START READING PASSAGE

# NiZn batteries



## Ravishankar (Jan 26, 2009)

Hello,

Does anyone here have experience in using NiZn batteries for an EV conversion ? Curretly 

Xellerion, Inc. 
6 Skyline Drive 
Hawthorne, NY 10532 
646.539.3900 (phone) 
914.345.0450 (fax)

and 

*PowerGenix
*10109 Carroll Canyon Road
San Diego, CA 92131-1109
PHONE: (858) 547-7300
FAX: (858) 547-7301

offer NiZn batteries for EV applications (as far as I could search)


----------



## DIYguy (Sep 18, 2008)

Reply from PowerGenix follows;

Thank you for your interest in PowerGenix. At this time we are sampling OEM manufacturers only. If your need for batteries in the near future exceeds 100,000 pieces please resend your request with your application requirements.

For hybrid electric vehicle type of applications, PowerGenix is developing a D cell with 8 Ah of capacity for release next year. The feasible range for the D cell in a pack is up to 300V and 1KW – 2KW.

END READING PASSAGE

### TASK REQUIREMENTS
a) In the NiZn battery thread, what capacity will the D cell that PowerGenix is developing have?
b) Reproduce the text of the NiZn battery thread between "offer NiZn batteries" and "your application requirements.", inclusive.

START SUPPLIED MATERIAL

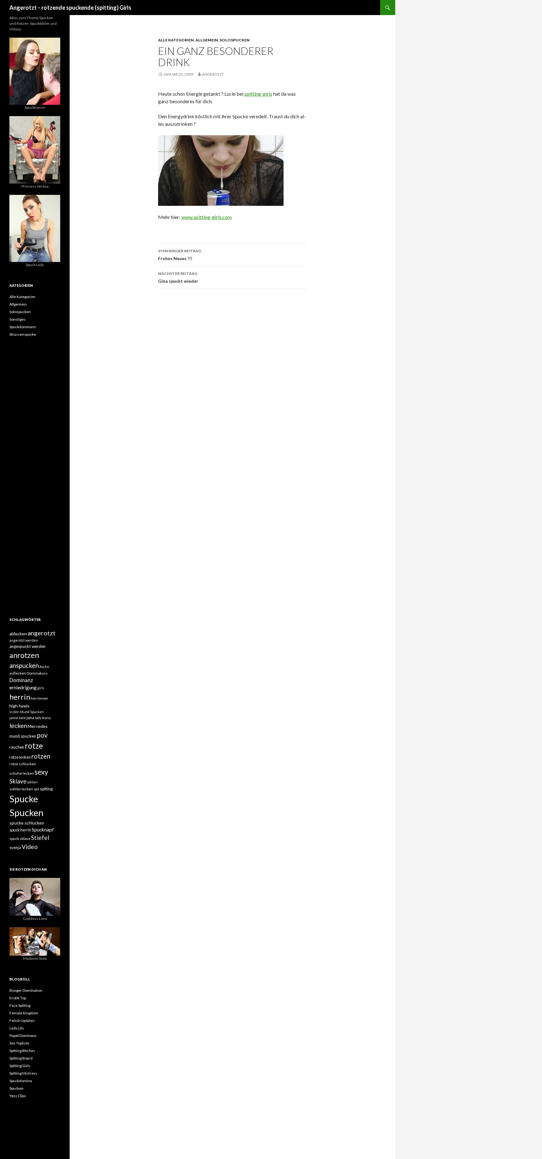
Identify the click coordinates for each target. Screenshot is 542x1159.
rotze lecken (20, 757)
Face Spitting (19, 1005)
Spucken (26, 812)
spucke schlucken (26, 822)
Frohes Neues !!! (179, 254)
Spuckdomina (20, 1080)
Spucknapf (43, 829)
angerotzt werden (23, 640)
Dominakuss (37, 673)
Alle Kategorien (176, 40)
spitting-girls (258, 94)
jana (30, 717)
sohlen (32, 782)
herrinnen (39, 698)
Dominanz (21, 680)
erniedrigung (23, 687)
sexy (41, 772)
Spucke (23, 798)
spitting (46, 788)
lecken (18, 725)
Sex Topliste (19, 1043)
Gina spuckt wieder (178, 277)
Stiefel (40, 837)
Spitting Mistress (23, 1073)
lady (38, 718)
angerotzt (213, 74)
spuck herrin (20, 829)
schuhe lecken (21, 773)
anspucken (24, 665)
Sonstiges (17, 319)
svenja (15, 847)
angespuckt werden (27, 646)
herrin (19, 696)
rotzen (40, 756)
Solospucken (235, 40)
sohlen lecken (21, 789)
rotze (34, 745)
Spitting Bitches (22, 1050)
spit (36, 789)
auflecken (17, 673)
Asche (44, 667)
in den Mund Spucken (26, 712)
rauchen (16, 747)
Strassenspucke (22, 334)
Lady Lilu (16, 1028)
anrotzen (24, 655)
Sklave (17, 781)
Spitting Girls (19, 1065)
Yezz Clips (17, 1095)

END SUPPLIED MATERIAL

### SOLVED PROBLEMS
a) 8 Ah

b)
offer NiZn batteries for EV applications (as far as I could search)


----------



## DIYguy (Sep 18, 2008)

Reply from PowerGenix follows;

Thank you for your interest in PowerGenix. At this time we are sampling OEM manufacturers only. If your need for batteries in the near future exceeds 100,000 pieces please resend your request with your application requirements.